"""

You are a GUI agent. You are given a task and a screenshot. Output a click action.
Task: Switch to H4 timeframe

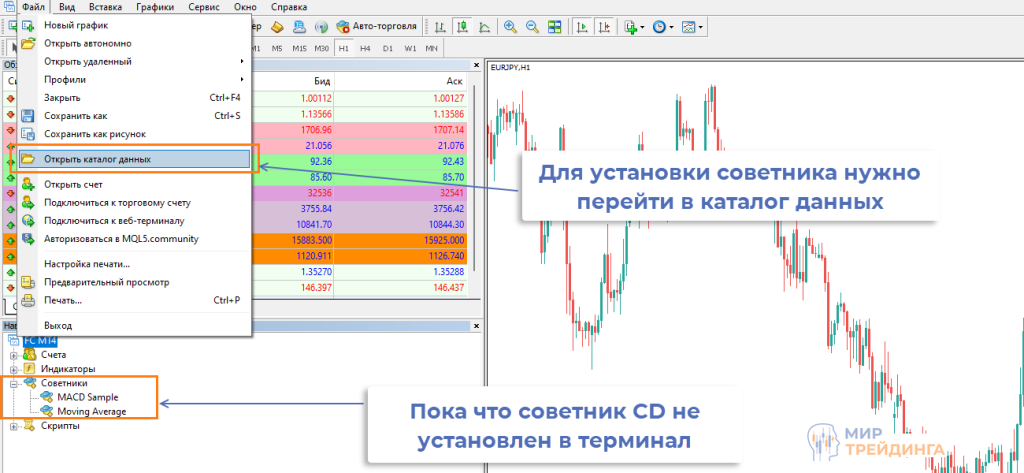[x=365, y=48]
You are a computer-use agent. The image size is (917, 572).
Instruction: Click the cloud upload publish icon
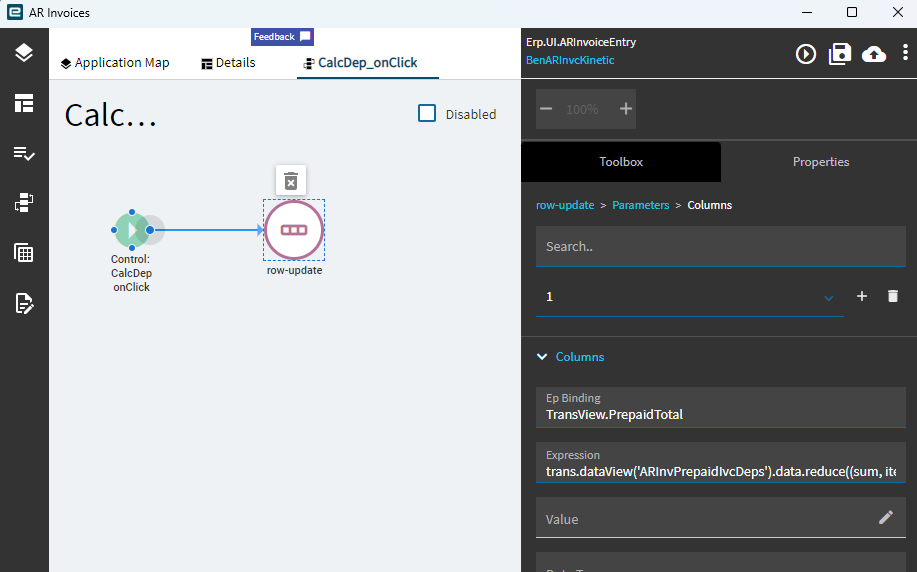(874, 54)
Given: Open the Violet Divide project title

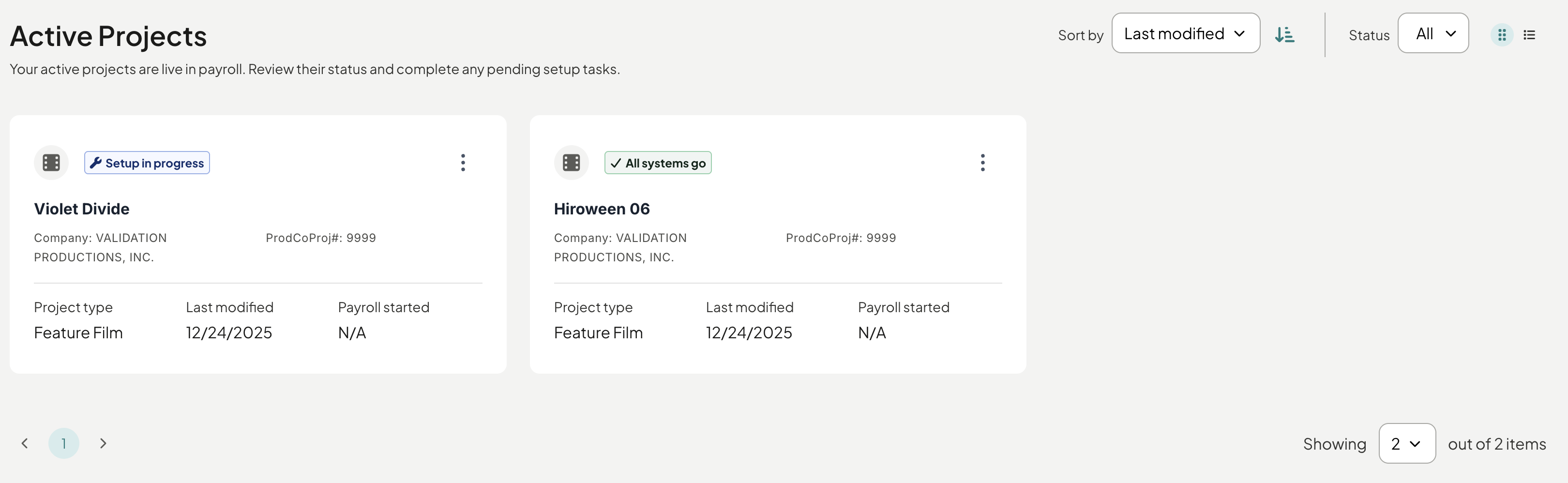Looking at the screenshot, I should tap(82, 209).
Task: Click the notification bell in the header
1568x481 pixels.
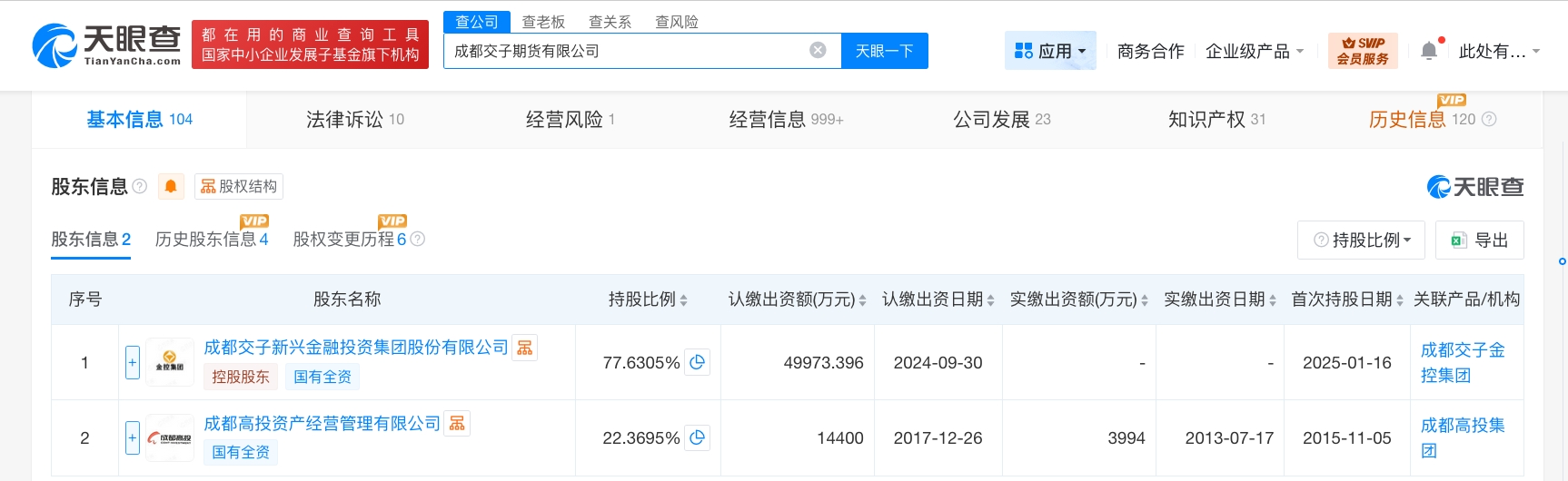Action: point(1429,51)
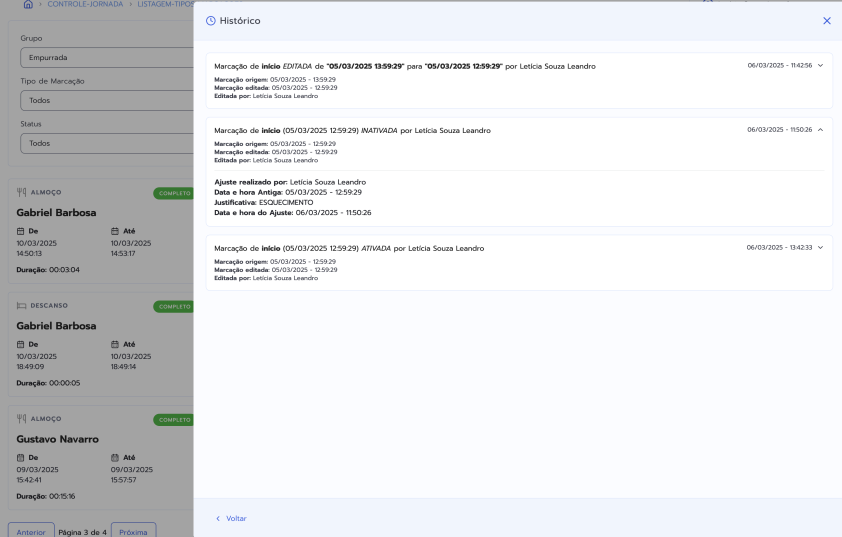
Task: Click the calendar icon beside Até on Gustavo Navarro's card
Action: (x=115, y=457)
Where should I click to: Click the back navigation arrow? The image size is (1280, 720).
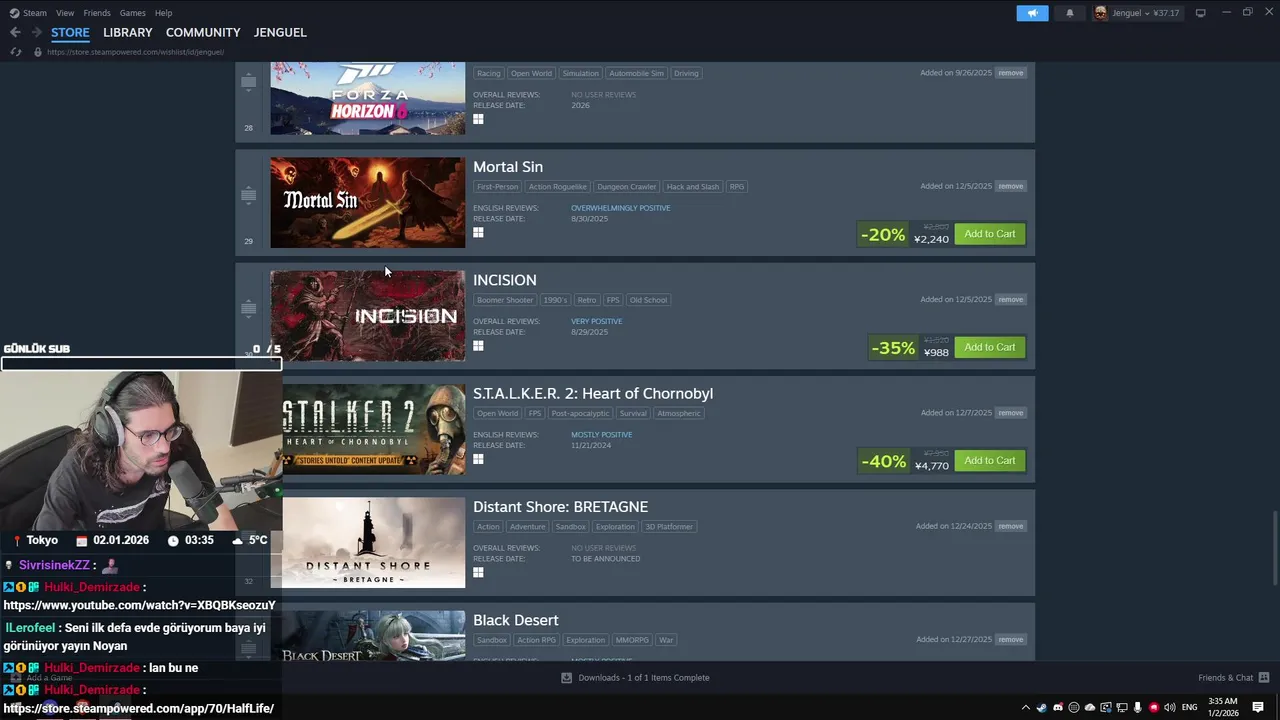coord(15,32)
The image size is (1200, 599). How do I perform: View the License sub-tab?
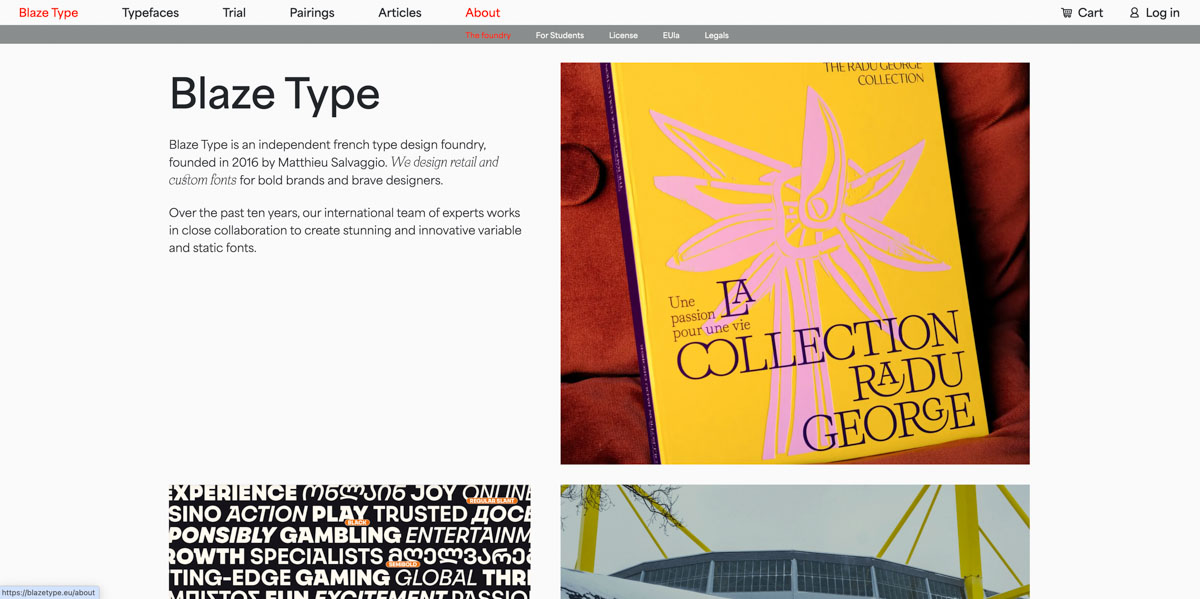[x=623, y=35]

"""

■ **WHAT THE TASK REQUIRES**: Find the string "agent" in the material above, and report every line where it occurs.

■ **EXERCISE RESPONSE**:
You are a GUI agent. You are given a task and a screenshot. Output a click action.
You are a computer-use agent. The image size is (917, 572).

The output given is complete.